Add a test that checks the generated plan structure, and if the function has non-trivial semantics, add an integration test that round-trips through a real server.

The functions/index.ts file groups functions by category (aggregate, string, date, math, conditional, collection). Add new entries in the matching section to keep the generated API reference readable.

  1. Add the logical plan case in plan/logical-plan.ts.
  2. Add the builder method on DataFrame that appends the new node to this.plan.
  3. Add the proto encoding in plan/plan-builder.ts.
  4. Add tests: a unit test for the builder, an encoding test for the proto round-trip, and an integration test against a real server.

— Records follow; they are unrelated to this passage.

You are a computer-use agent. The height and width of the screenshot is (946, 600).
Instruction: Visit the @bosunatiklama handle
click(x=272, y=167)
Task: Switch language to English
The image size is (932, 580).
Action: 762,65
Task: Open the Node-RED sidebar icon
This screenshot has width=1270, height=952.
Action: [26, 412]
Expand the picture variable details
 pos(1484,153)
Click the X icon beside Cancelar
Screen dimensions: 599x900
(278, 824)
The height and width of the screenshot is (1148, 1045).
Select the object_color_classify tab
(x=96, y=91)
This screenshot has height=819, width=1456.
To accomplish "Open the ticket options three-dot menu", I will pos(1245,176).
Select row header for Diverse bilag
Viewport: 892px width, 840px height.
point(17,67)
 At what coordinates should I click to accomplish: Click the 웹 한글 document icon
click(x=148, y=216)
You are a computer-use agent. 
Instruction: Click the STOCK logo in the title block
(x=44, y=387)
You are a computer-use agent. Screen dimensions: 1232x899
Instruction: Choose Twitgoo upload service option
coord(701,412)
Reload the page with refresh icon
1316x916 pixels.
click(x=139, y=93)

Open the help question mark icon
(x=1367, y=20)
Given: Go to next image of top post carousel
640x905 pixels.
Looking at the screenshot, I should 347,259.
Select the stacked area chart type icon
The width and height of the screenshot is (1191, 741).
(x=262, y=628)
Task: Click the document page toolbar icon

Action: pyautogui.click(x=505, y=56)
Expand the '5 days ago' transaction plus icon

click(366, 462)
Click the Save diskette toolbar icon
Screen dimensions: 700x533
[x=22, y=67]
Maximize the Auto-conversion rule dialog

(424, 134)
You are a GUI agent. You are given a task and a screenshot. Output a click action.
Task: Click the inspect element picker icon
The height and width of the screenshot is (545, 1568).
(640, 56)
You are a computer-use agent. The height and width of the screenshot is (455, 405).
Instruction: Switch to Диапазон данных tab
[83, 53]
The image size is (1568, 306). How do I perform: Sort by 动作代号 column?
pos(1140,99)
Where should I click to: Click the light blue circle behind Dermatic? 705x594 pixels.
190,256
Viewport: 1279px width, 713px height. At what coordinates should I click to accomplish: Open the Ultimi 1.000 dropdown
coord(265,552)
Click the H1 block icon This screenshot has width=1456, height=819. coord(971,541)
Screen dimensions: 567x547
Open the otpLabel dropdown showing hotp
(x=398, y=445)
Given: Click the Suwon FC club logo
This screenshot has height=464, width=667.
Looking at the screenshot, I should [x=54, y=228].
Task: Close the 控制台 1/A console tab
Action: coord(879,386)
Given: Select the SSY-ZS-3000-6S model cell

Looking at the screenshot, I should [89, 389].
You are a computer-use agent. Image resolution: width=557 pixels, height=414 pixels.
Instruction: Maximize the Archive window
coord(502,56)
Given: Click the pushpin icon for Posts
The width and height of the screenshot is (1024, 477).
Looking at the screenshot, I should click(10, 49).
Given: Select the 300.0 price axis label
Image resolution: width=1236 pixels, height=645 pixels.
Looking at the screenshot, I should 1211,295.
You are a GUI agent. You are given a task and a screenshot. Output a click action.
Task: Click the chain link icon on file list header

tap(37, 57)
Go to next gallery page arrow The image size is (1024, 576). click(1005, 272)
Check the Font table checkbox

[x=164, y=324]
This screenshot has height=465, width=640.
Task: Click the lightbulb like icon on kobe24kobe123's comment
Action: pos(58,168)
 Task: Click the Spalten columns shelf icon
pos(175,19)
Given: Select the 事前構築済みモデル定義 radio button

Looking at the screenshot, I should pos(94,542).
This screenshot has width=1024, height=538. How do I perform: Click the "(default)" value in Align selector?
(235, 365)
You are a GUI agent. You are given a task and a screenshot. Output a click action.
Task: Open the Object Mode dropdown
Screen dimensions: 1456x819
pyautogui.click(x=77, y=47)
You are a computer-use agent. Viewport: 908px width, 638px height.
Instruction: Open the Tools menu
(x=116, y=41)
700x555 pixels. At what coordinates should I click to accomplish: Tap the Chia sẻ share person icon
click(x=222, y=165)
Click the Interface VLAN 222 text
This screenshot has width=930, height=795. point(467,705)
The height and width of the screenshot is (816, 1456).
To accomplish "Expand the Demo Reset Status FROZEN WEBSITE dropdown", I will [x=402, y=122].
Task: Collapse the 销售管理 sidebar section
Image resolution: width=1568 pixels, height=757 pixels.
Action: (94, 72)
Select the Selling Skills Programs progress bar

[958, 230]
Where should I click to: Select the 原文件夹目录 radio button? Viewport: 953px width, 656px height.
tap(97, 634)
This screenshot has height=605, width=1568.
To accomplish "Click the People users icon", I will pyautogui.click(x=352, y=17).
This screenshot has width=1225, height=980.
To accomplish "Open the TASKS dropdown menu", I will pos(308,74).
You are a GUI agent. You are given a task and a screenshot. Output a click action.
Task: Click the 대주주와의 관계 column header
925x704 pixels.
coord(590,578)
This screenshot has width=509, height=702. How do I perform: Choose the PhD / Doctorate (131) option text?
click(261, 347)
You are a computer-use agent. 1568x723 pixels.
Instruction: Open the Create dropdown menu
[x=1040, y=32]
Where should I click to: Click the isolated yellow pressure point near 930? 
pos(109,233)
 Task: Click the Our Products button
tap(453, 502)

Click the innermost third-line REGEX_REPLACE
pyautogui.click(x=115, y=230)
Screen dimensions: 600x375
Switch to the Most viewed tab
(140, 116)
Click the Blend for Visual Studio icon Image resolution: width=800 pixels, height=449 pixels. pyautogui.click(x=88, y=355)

The proto schema for Spark Connect lives in the Apache Spark source tree. When adding support for a new message type, align the TypeScript representation with the proto names (not the Scala DataFrame names) so encoding stays obvious.

Ideally, include:

  1. @spark-connect-js/node version from package.json.
  2. Node version (node --version).
  3. Spark server version (spark.sql("SELECT version()").show() or your vendor’s equivalent).
  4. Minimal reproduction, a single SQL string or a short script.
  5. Full error: errorClass, code, sqlState, message.
  6. Output of df.explain("extended") if the error came from a plan.

The Troubleshooting page also offers some help in case of common issues.

Do not open a public issue for a security vulnerability. See SECURITY.md in the repo for the disclosure policy.

By contributing, you agree that your contributions are licensed under Apache-2.0.